Soal Latihan:
a. Dalam kutipan tentang Ramadhan, apa yang disebut lebih mudah dibandingkan menahan diri untuk banyak bicara?
b. Salin dengan persis bagian kutipan tentang Ramadhan mulai dari "Menahan lapar dan" sampai "dengan membaca buku?".

Kutipan Sumber:
----
Ada baiknya bila kita merasa lelah setelah
seharian mengaji dan berzikir, kita menyegarkan pikiran dengan menonton
tayangan Ramadhan yang memiliki nilai positif. Bukan sinetron picisan yang
mengumbar kekerasan dan kedengkian, atau banyolan khas para banci, atau malah
gosip-gosip para pesohor negeri.
Menahan lapar dan dahaga lebih mudah dibandingkan
menahan diri untuk banyak bicara. Ada baiknya mulut kita juga berpuasa dari
dari perkataan-perkataan yang tidak penting yang dapat memancing dosa lebih
jauh. Banyak bicara membuat lidah kita mudah tergelincir untuk berdusta, atau
membicarakan orang lain.
Lalu bagaimana dengan sebagian orang pencinta
buku yang menghabiskan waktu dengan membaca buku?
----
Entri set data:
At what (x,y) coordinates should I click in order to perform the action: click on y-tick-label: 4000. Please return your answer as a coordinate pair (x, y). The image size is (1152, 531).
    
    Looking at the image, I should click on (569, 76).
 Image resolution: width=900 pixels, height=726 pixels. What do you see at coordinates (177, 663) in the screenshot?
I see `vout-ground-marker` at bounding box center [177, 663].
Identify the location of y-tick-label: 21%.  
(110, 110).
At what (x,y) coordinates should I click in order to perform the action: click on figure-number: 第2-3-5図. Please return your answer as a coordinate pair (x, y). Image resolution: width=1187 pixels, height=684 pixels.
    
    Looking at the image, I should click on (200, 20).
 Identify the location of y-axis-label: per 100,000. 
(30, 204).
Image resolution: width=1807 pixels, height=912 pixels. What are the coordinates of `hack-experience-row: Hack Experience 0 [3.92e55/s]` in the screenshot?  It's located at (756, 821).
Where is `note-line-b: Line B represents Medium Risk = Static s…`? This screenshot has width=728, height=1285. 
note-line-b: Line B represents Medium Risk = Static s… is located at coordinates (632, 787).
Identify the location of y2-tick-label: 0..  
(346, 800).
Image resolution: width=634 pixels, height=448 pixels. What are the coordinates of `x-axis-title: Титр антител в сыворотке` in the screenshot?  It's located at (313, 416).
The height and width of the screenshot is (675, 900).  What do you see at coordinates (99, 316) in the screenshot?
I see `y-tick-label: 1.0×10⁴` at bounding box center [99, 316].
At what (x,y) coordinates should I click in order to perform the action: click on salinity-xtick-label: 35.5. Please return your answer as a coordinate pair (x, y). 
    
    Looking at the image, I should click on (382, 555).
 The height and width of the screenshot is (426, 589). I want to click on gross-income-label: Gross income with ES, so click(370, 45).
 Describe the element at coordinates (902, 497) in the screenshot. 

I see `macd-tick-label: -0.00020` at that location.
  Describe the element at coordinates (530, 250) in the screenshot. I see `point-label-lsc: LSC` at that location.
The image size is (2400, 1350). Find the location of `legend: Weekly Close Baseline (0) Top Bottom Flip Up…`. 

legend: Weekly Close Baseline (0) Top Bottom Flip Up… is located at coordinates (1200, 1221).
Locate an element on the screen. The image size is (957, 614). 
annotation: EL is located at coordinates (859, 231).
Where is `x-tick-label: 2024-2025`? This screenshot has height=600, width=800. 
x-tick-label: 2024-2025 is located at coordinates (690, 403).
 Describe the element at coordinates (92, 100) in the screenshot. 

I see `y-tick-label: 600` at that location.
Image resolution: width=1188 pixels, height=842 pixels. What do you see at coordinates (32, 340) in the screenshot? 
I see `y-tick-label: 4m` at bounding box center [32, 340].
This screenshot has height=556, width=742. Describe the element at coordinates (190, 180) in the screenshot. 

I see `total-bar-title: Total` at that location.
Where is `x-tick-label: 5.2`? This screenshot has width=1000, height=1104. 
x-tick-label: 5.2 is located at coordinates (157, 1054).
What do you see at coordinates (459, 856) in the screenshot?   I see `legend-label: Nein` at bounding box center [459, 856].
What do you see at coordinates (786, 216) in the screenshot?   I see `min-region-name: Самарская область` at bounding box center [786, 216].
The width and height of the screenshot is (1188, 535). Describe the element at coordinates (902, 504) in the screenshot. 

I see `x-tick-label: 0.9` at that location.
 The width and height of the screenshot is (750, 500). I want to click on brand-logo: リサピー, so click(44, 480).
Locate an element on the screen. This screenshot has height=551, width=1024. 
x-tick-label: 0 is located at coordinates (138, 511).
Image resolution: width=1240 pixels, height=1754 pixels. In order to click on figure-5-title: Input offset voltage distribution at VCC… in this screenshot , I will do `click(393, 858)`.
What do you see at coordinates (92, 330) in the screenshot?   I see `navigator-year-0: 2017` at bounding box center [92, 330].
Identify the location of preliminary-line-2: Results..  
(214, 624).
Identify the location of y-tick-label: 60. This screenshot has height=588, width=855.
----
Hasil Latihan:
a. Menahan lapar dan dahaga.

b.
Menahan lapar dan dahaga lebih mudah dibandingkan
menahan diri untuk banyak bicara. Ada baiknya mulut kita juga berpuasa dari
dari perkataan-perkataan yang tidak penting yang dapat memancing dosa lebih
jauh. Banyak bicara membuat lidah kita mudah tergelincir untuk berdusta, atau
membicarakan orang lain.
Lalu bagaimana dengan sebagian orang pencinta
buku yang menghabiskan waktu dengan membaca buku?